Hilbert's problems are 23 problems in mathematics published by German mathematician David Hilbert in 1900. They were all unsolved at the time, and several proved to be very influential for 20th-century mathematics. Hilbert presented ten of the problems (1, 2, 6, 7, 8, 13, 16, 19, 21, and 22) at the Paris conference of the International Congress of Mathematicians, speaking on August 8 at the Sorbonne. The complete list of 23 problems was published later, in English translation in 1902 by Mary Frances Winston Newson in the Bulletin of the American Mathematical Society.[1] Earlier publications (in the original German) appeared in Archiv der Mathematik und Physik.[2]
The following are the headers for Hilbert's 23 problems as they appeared in the 1902 translation in the Bulletin of the American Mathematical Society.[1]
1. Cantor's problem of the cardinal number of the continuum.
2. The compatibility of the arithmetical axioms.
3. The equality of the volumes of two tetrahedra of equal bases and equal altitudes.
4. Problem of the straight line as the shortest distance between two points.
5. Lie's concept of a continuous group of transformations without the assumption of the differentiability of the functions defining the group.
6. Mathematical treatment of the axioms of physics.
7. Irrationality and transcendence of certain numbers.
8. Problems of prime numbers (The "Riemann Hypothesis").
9. Proof of the most general law of reciprocity in any number field.
10. Determination of the solvability of a Diophantine equation.
11. Quadratic forms with any algebraic numerical coefficients
12. Extensions of Kronecker's theorem on Abelian fields to any algebraic realm of rationality
13. Impossibility of the solution of the general equation of 7th degree by means of functions of only two arguments.
14. Proof of the finiteness of certain complete systems of functions.
15. Rigorous foundation of Schubert's enumerative calculus.
16. Problem of the topology of algebraic curves and surfaces.
17. Expression of definite forms by squares.
18. Building up of space from congruent polyhedra.
19. Are the solutions of regular problems in the calculus of variations always necessarily analytic?
20. The general problem of boundary values (Boundary value problems in PDE's).
21. Proof of the existence of linear differential equations having a prescribed monodromy group.
22. Uniformization of analytic relations by means of automorphic functions.
23. Further development of the methods of the calculus of variations.
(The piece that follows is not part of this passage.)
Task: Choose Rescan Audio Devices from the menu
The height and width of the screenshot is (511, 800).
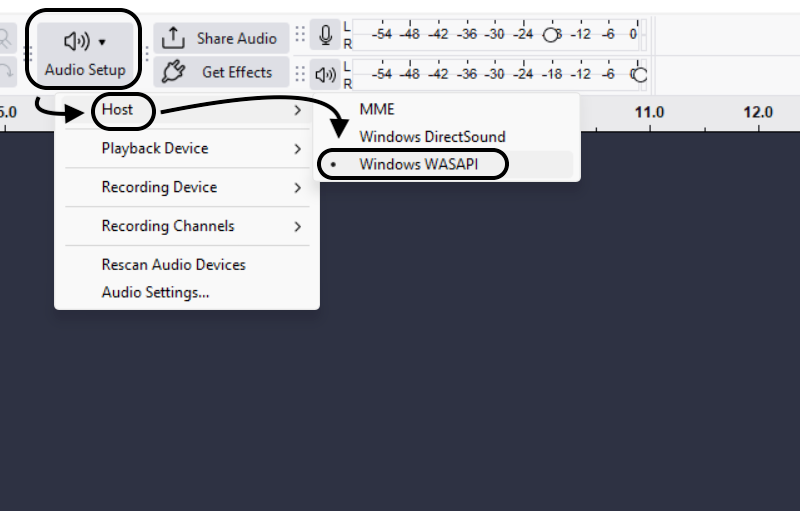Action: coord(173,265)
Hilbert's problems ranged greatly in topic and precision. Some of them, like the 3rd problem, which was the first to be solved, or the 8th problem (the Riemann hypothesis), which still remains unresolved, were presented precisely enough to enable a clear affirmative or negative answer. For other problems, such as the 5th, experts have traditionally agreed on a single interpretation, and a solution to the accepted interpretation has been given, but closely related unsolved problems exist. Some of Hilbert's statements were not precise enough to specify a particular problem, but were suggestive enough that certain problems of contemporary nature seem to apply; for example, most modern number theorists would probably see the 9th problem as referring to the conjectural Langlands correspondence on representations of the absolute Galois group of a number field.[3] Still other problems, such as the 11th and the 16th, concern what are now flourishing mathematical subdisciplines, like the theories of quadratic forms and real algebraic curves.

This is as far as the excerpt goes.